WORK ITEM - When you write out the listing below, keep each word exactly as it stands and drop the pictures.

SUPPLIED MATERIAL -
************
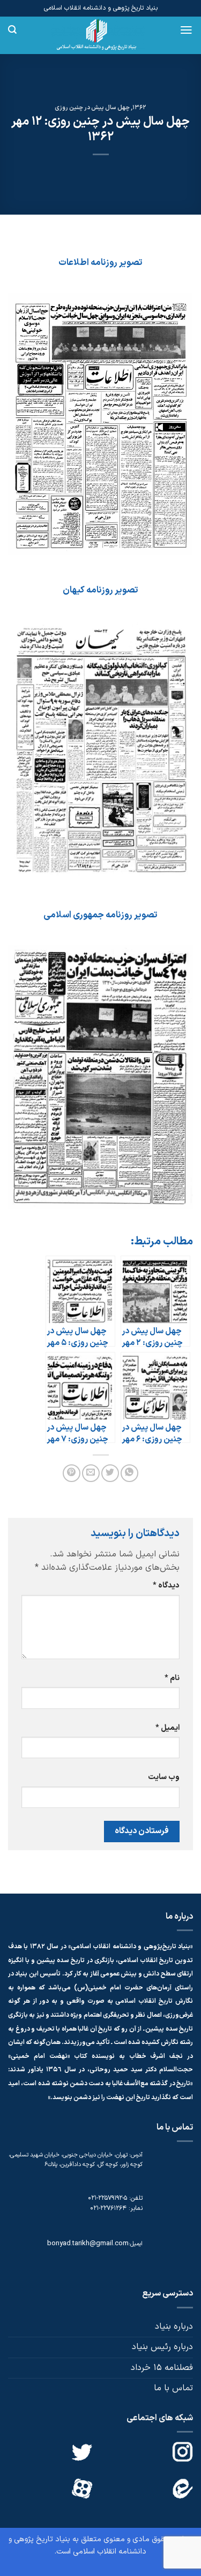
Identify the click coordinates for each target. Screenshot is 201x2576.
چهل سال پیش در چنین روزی (92, 107)
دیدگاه (166, 1585)
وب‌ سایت (164, 1777)
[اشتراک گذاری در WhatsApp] (129, 1473)
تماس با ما (173, 2388)
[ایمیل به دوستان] (91, 1473)
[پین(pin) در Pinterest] (71, 1473)
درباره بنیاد (174, 2326)
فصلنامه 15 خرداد (162, 2367)
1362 (139, 107)
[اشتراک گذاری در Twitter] (110, 1473)
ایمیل (167, 1728)
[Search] (12, 29)
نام (172, 1678)
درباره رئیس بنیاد (162, 2347)
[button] (186, 30)
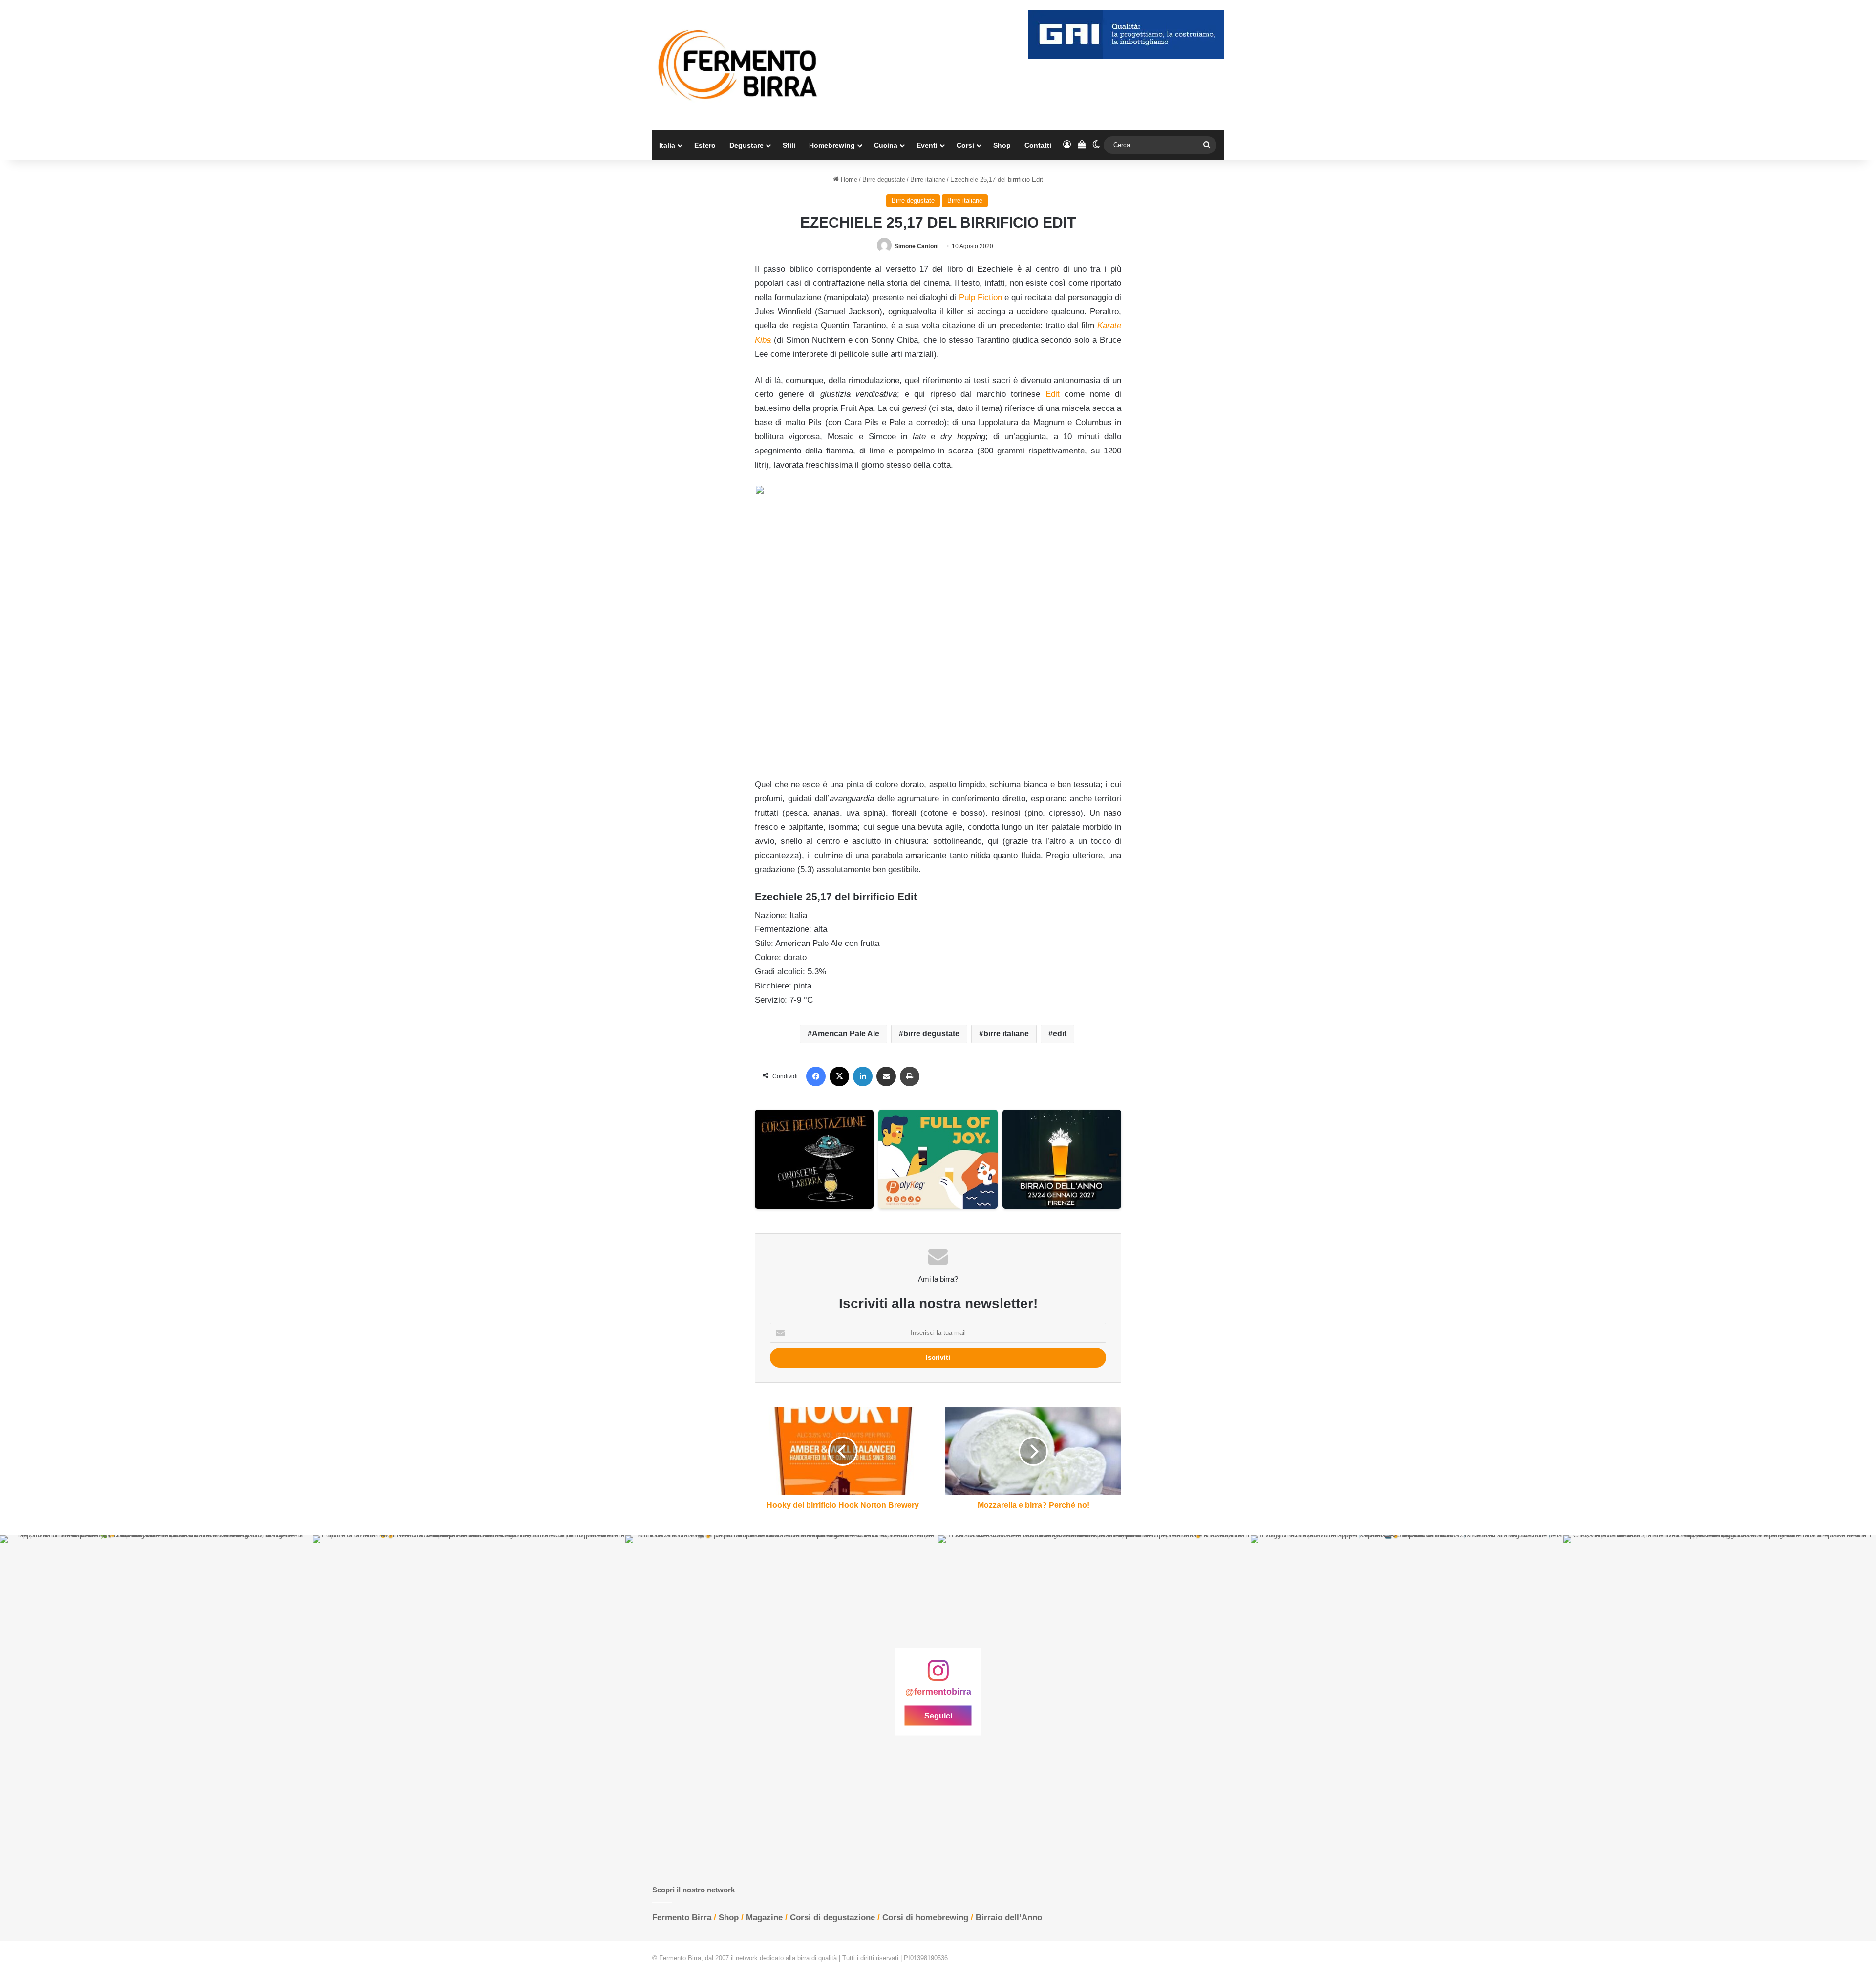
************
FINISHED TASK -
Identify the click coordinates for each target. Screenshot is 201x2576.
چهل سال پیش در چنین روزی (92, 107)
دیدگاه (166, 1585)
وب‌ سایت (164, 1777)
[اشتراک گذاری در WhatsApp] (129, 1473)
تماس با ما (173, 2388)
[ایمیل به دوستان] (91, 1473)
[پین(pin) در Pinterest] (71, 1473)
درباره بنیاد (174, 2326)
فصلنامه 15 خرداد (162, 2367)
1362 (139, 107)
[اشتراک گذاری در Twitter] (110, 1473)
ایمیل (167, 1728)
[Search] (12, 29)
نام (172, 1678)
درباره رئیس بنیاد (162, 2347)
[button] (186, 30)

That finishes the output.